__TASK PROMPT__. The only thing to report is how many lines of the data contain the word "Dhabi".

__EXERCISE MATERIAL__.
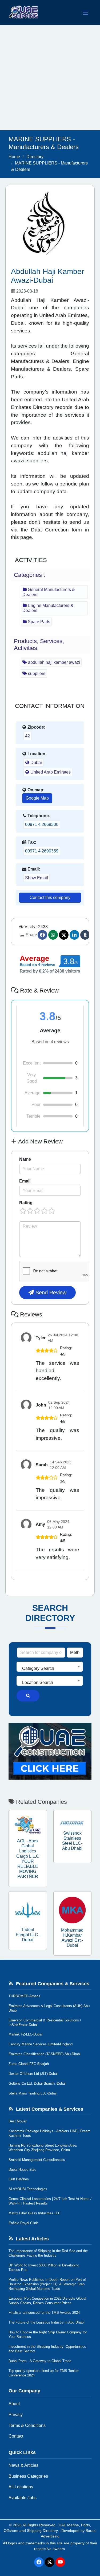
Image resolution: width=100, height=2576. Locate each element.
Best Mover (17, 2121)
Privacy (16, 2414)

==

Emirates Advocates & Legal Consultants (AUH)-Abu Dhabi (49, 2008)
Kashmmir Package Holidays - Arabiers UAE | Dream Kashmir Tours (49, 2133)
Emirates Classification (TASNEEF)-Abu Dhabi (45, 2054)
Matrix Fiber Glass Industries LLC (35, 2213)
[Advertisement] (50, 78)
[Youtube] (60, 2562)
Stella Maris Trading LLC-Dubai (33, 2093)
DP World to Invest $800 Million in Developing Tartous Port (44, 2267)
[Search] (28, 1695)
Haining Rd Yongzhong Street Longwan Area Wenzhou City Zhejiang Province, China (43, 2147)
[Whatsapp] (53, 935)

__RESULT FOR THIS TASK__. 2